TRY IT:
Send back the records in full, character for character.
----------
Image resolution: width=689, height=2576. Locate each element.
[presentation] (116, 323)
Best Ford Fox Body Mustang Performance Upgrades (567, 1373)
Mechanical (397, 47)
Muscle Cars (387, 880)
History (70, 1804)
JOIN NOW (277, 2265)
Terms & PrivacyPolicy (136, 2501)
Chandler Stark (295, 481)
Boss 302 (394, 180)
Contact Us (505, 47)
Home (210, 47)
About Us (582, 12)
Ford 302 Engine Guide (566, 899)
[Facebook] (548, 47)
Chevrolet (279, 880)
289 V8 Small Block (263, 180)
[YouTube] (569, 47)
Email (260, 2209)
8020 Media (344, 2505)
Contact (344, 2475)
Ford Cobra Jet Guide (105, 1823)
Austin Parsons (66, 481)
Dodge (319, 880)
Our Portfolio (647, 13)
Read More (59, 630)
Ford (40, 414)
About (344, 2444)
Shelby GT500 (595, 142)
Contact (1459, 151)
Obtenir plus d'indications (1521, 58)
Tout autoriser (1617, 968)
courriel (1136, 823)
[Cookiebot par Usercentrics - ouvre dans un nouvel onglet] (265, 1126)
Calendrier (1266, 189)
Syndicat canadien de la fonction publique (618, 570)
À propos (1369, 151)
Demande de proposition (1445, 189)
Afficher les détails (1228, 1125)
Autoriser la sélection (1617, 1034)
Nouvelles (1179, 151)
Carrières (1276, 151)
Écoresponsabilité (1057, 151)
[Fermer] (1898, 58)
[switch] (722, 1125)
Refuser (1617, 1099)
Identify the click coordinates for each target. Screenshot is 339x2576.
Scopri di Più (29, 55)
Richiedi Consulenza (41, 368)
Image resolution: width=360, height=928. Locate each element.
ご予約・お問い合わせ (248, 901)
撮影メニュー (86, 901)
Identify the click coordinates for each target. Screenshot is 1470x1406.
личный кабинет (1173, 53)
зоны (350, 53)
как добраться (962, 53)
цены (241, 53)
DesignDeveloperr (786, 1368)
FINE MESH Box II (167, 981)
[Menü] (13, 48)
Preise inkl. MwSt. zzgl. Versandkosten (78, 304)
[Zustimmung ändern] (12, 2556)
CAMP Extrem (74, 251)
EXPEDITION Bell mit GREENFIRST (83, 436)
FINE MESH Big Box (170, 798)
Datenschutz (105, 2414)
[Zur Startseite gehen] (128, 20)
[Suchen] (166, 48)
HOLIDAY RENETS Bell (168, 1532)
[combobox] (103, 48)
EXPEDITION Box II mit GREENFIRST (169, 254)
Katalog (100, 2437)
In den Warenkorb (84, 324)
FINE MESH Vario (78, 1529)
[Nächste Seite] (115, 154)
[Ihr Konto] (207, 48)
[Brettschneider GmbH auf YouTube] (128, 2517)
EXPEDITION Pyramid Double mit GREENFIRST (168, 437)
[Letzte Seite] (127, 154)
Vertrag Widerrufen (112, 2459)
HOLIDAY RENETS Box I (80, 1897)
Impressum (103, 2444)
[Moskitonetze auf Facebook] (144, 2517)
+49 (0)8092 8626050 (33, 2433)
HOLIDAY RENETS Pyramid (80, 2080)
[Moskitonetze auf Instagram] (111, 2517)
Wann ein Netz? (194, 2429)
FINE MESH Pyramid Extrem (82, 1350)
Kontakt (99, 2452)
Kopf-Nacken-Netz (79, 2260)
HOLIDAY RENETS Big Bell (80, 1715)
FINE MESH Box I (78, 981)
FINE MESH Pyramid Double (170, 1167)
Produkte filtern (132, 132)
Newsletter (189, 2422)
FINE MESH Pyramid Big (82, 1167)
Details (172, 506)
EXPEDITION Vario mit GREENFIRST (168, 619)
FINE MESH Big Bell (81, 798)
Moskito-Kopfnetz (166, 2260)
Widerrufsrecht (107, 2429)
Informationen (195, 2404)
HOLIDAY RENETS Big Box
----------
EXERCISE OUTPUT:
Image resolution: width=689, height=2576. Locate each element.
[presentation] (116, 323)
Best Ford Fox Body Mustang Performance Upgrades (567, 1373)
Mechanical (397, 47)
Muscle Cars (387, 880)
History (70, 1804)
JOIN NOW (277, 2265)
Terms & PrivacyPolicy (136, 2501)
Chandler Stark (295, 481)
Boss 302 (394, 180)
Contact Us (505, 47)
Home (210, 47)
About Us (582, 12)
Ford 302 Engine Guide (566, 899)
[Facebook] (548, 47)
Chevrolet (279, 880)
289 V8 Small Block (263, 180)
[YouTube] (569, 47)
Email (260, 2209)
8020 Media (344, 2505)
Contact (344, 2475)
Ford Cobra Jet Guide (105, 1823)
Austin Parsons (66, 481)
Dodge (319, 880)
Our Portfolio (647, 13)
Read More (59, 630)
Ford (40, 414)
About (344, 2444)
Shelby GT500 (595, 142)
Contact (1459, 151)
Obtenir plus d'indications (1521, 58)
Tout autoriser (1617, 968)
courriel (1136, 823)
[Cookiebot par Usercentrics - ouvre dans un nouvel onglet] (265, 1126)
Calendrier (1266, 189)
Syndicat canadien de la fonction publique (618, 570)
À propos (1369, 151)
Demande de proposition (1445, 189)
Afficher les détails (1228, 1125)
Autoriser la sélection (1617, 1034)
Nouvelles (1179, 151)
Carrières (1276, 151)
Écoresponsabilité (1057, 151)
[Fermer] (1898, 58)
[switch] (722, 1125)
Refuser (1617, 1099)
Identify the click coordinates for each target. Screenshot is 339x2576.
Scopri di Più (29, 55)
Richiedi Consulenza (41, 368)
Image resolution: width=360, height=928. Locate each element.
ご予約・お問い合わせ (248, 901)
撮影メニュー (86, 901)
Identify the click coordinates for each target. Screenshot is 1470x1406.
личный кабинет (1173, 53)
зоны (350, 53)
как добраться (962, 53)
цены (241, 53)
DesignDeveloperr (786, 1368)
FINE MESH Box II (167, 981)
[Menü] (13, 48)
Preise inkl. MwSt. zzgl. Versandkosten (78, 304)
[Zustimmung ändern] (12, 2556)
CAMP Extrem (74, 251)
EXPEDITION Bell mit GREENFIRST (83, 436)
FINE MESH Big Box (170, 798)
Datenschutz (105, 2414)
[Zur Startseite gehen] (128, 20)
[Suchen] (166, 48)
HOLIDAY RENETS Bell (168, 1532)
[combobox] (103, 48)
EXPEDITION Box II mit GREENFIRST (169, 254)
Katalog (100, 2437)
In den Warenkorb (84, 324)
FINE MESH Vario (78, 1529)
[Nächste Seite] (115, 154)
[Ihr Konto] (207, 48)
[Brettschneider GmbH auf YouTube] (128, 2517)
EXPEDITION Pyramid Double mit GREENFIRST (168, 437)
[Letzte Seite] (127, 154)
Vertrag Widerrufen (112, 2459)
HOLIDAY RENETS Box I (80, 1897)
Impressum (103, 2444)
[Moskitonetze auf Facebook] (144, 2517)
+49 (0)8092 8626050 (33, 2433)
HOLIDAY RENETS Pyramid (80, 2080)
[Moskitonetze auf Instagram] (111, 2517)
Wann ein Netz? (194, 2429)
FINE MESH Pyramid Extrem (82, 1350)
Kontakt (99, 2452)
Kopf-Nacken-Netz (79, 2260)
HOLIDAY RENETS Big Bell (80, 1715)
FINE MESH Box I (78, 981)
FINE MESH Pyramid Double (170, 1167)
Produkte filtern (132, 132)
Newsletter (189, 2422)
FINE MESH Pyramid Big (82, 1167)
Details (172, 506)
EXPEDITION Vario mit GREENFIRST (168, 619)
FINE MESH Big Bell (81, 798)
Moskito-Kopfnetz (166, 2260)
Widerrufsrecht (107, 2429)
Informationen (195, 2404)
HOLIDAY RENETS Big Box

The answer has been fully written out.